Immutability vs. Mutability in JavaScript: Performance Trade-offs and the Role of JIT
Originally published April 2023, in a series with Parts 1 and 2 of the perf gotchas posts. Modern V8 / Maglev / Turbofan have made the original framing a bit misleading — what's below is updated for what actually matters in 2026. Same headline rule: measure first.
Two different things called "immutability"
Conflating these is the first source of bad advice:
- Binding immutability (
const x = ...): the variable can't be reassigned. Says nothing about whether the object it points to can change. - Structural immutability (frozen objects, persistent data structure libraries): the object itself can't change.
The JIT only cares about the shape of the object, not which kind of immutability you used to get there.
What actually helps the JIT
Modern V8 optimizes hot code via hidden classes and inline caches: it learns the shape of the objects passing through a call site and generates fast paths for them. The lever you have is shape stability, not immutability:
- Initialize all properties at construction, in the same order.
- Don't add or delete properties later.
- Don't store mixed types at the same property (sometimes a number, sometimes a string).
- Keep call sites monomorphic — feeding the same function ten different object shapes turns it megamorphic and the fast path is gone.
You can do all of this with mutable objects. Mutating obj.x = obj.x + 1 is as fast as anything; mutating obj.newProperty = … after construction is the part that hurts.
Where the immutability tax actually shows up
The dominant cost model for "spread everything" patterns in 2026 isn't the JIT — it's GC pressure. Each { ...state, foo: 1 } allocates a new object that lives long enough to be referenced and then dies. Hot reducers, deep update chains, and useState setters that fire on every input keystroke fill the young generation and trigger Scavenger pauses.
Two practical mitigations:
- For deeply nested updates, Immer uses a proxy + structural sharing so only the changed paths get new objects. Cheaper than hand-rolled spread chains, and easier to read. The older Immutable.js library does the same with persistent data structures, but is largely unmaintained — Immer is the modern default.
- React's
useMemo/React.memo/useCallbackwork on referential equality, not deep immutability. Returning a new object each render defeats them; returning the same reference (or a structurally-shared one via Immer) lets them skip work.
What to ignore
Object.freezefor performance. It's a correctness/intent tool. Historically V8 has had pessimisations for frozen objects; even today it transitions the hidden class and isn't a free win. Freeze when you want the runtime check, not for speed.- "Immutable objects are inherently thread-safe." JavaScript Workers don't share the heap; values are deep-cloned across
postMessage(orSharedArrayBufferfor explicit sharing). Whether the original was frozen doesn't enter into it. - "

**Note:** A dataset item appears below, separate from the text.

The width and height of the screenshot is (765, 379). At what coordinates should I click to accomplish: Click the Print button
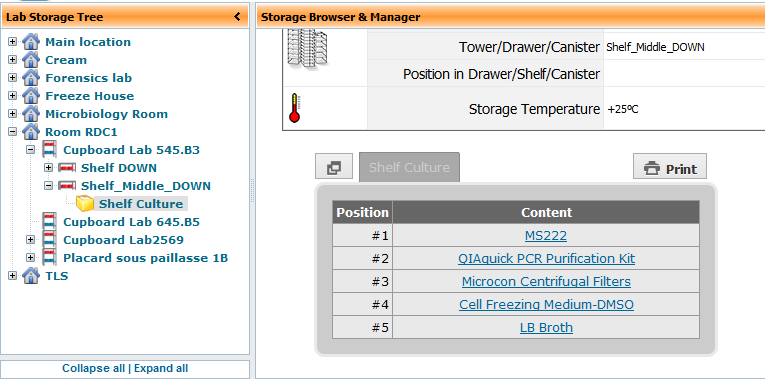670,168
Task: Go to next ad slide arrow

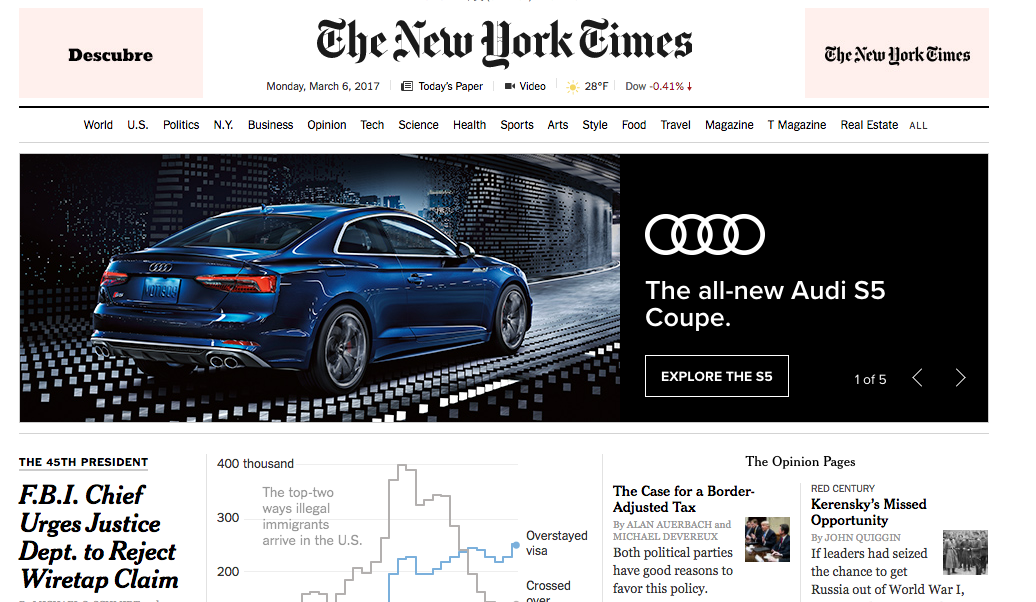Action: click(960, 377)
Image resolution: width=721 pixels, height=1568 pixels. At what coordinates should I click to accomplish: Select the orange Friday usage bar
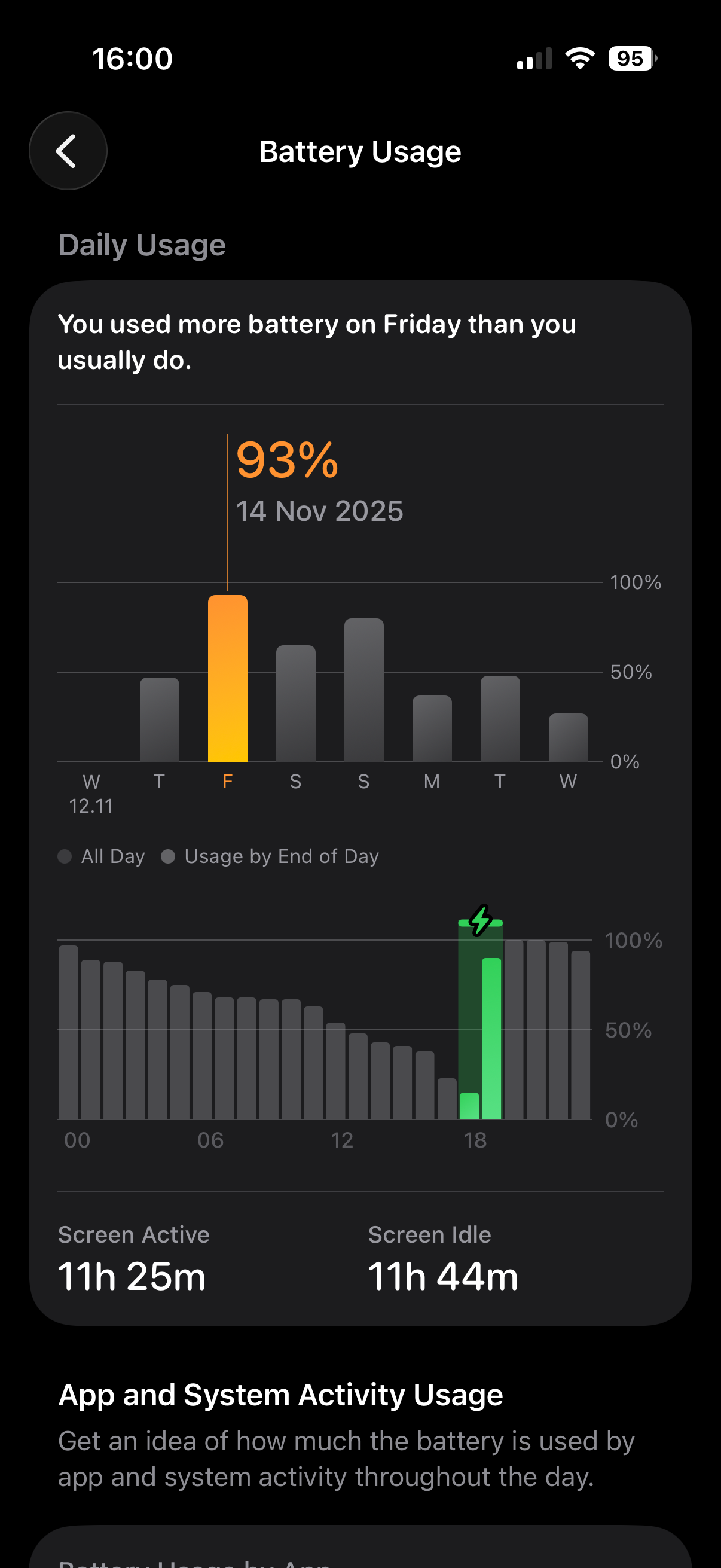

constenables constant folding / DCE." It doesn't. SSA-level constants and dead code already fall out of the optimizer's own analysis; user-levelconstadds nothing. - Records & Tuples. Still TC39 Stage 2 as of early 2026 — not in the language yet, despite years of "coming soon" posts. Worth tracking but not worth designing around.
Rule of thumb
Pick mutability or immutability based on what makes the code easier to reason about and test. Reach for Immer where you need referential equality for memoization. Profile before assuming Object.freeze or "go all-immutable" buys you anything in the JIT.